What do you think of my poem? I'm not worried about rhyme scheme or anything, just the story be

Goodbye



By: Kayla Jones



Sometimes in this world, the thing we want the most,



Is just someone to talk to, just some guest to host,



She sits out on her porch waiting for a guest,



But no one stops to see her, and no one makes request,



To stop and see the poor old widow, lonely and depressed,



She is on up in her years, Her husband, he is dead and gone,



Her children all have left the house, they are all off and grown,



No one ever stops to talk, she is all alone,



Her children don't drop in, or ever come to see,



The mother who had raised them, whose love flowed strong and free,



She sits upon her rocking chair, and peers outside the window pane,



And when the children walk right by, her tears fall down like heavy rain,



Her hairs turned grey, her face has aged, cracked like weathered stone,



Her body hurts, her heart is aching, it cuts her right down to the bone,



She longs for the time when she was happy, loved and so carefree,



Now she's perched beside her window rooted like a maple tree,



She remembers back in the day, when she was so young and fair,



Now her beauty has fled too, and her face is wrinkled with despair,



Her house is cold, she is sick; she can't afford to eat,



Her tears fall down just like dew, her face silent and discreet,



Her cancer has the best of her, eating all her soul away,



Why oh why god, she has asked, Must I have to live this way?

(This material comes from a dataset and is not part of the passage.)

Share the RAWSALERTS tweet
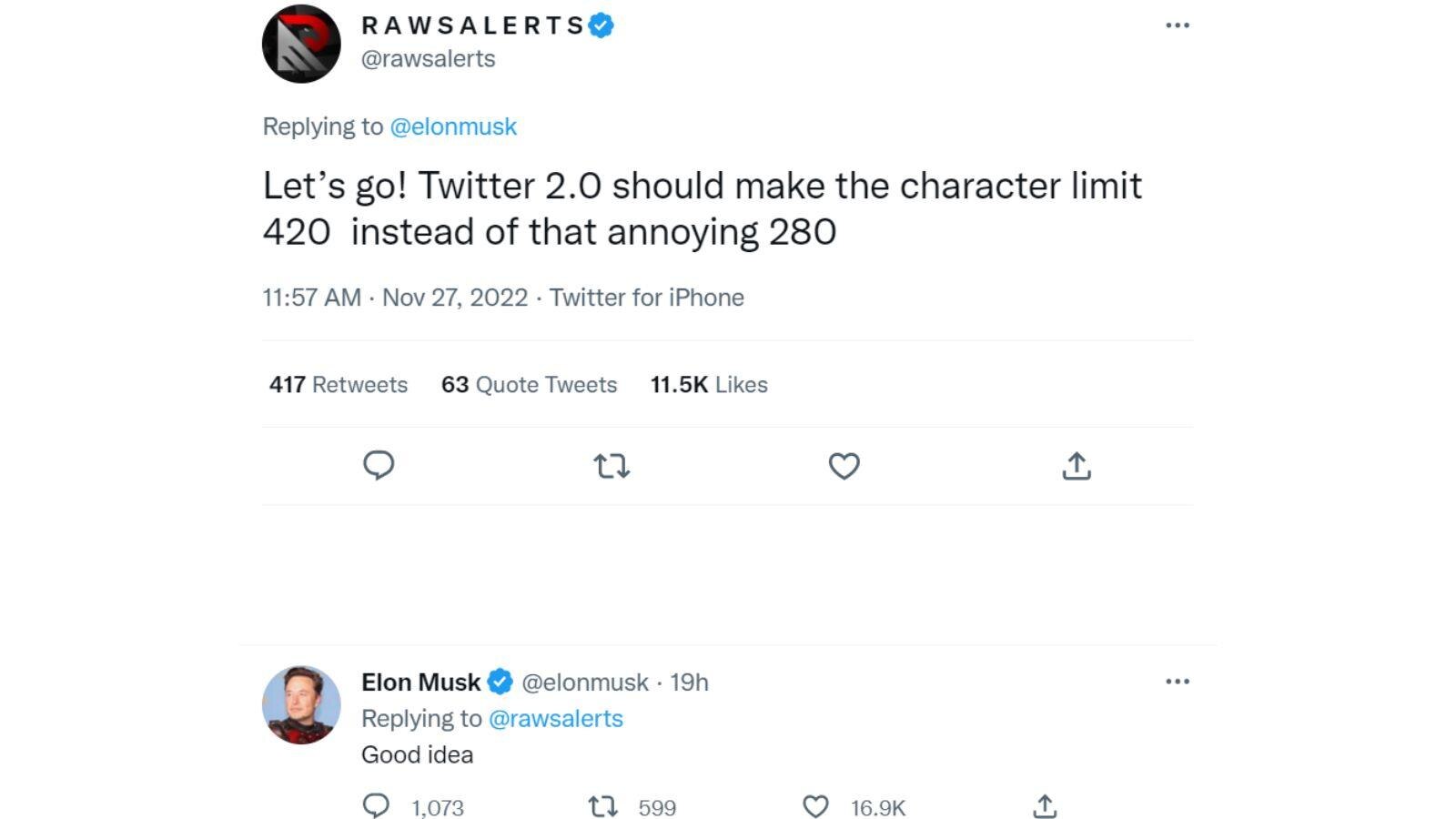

All my years of work are nothing, there is no more left for me,



All of my hard work in life, has withered like a winter tree,



She crawled in bed late at night, and made her prayer quick and clear,



God I beg you grant me this, take me from my bonds right here,



I don't want you to be mad God, because I'm grateful everyday,



But this is just too much to bear, Please Lord, carry me away,



Here in this life, on this earth, pain is all I ever feel,



But earth has no sorrow, which heaven can not heal.



What do you think of my poem? I'm not worried about rhyme scheme or anything, just the story behind the words.

earth has no sorrow which heaven cannot heal- what a great line.



What do you think of my poem? I'm not worried about rhyme scheme or anything, just the story behind the words.

i love it. it was sooooooo good. it had a dark side to it. it rhymes. its good the story is clear and lovely. u should write more omg. u r good



What do you think of my poem? I'm not worried about rhyme scheme or anything, just the story behind the words.

Real good. To me it doesn't even seem too depressing, which I thought it would be since the lady is lonely beyond measure.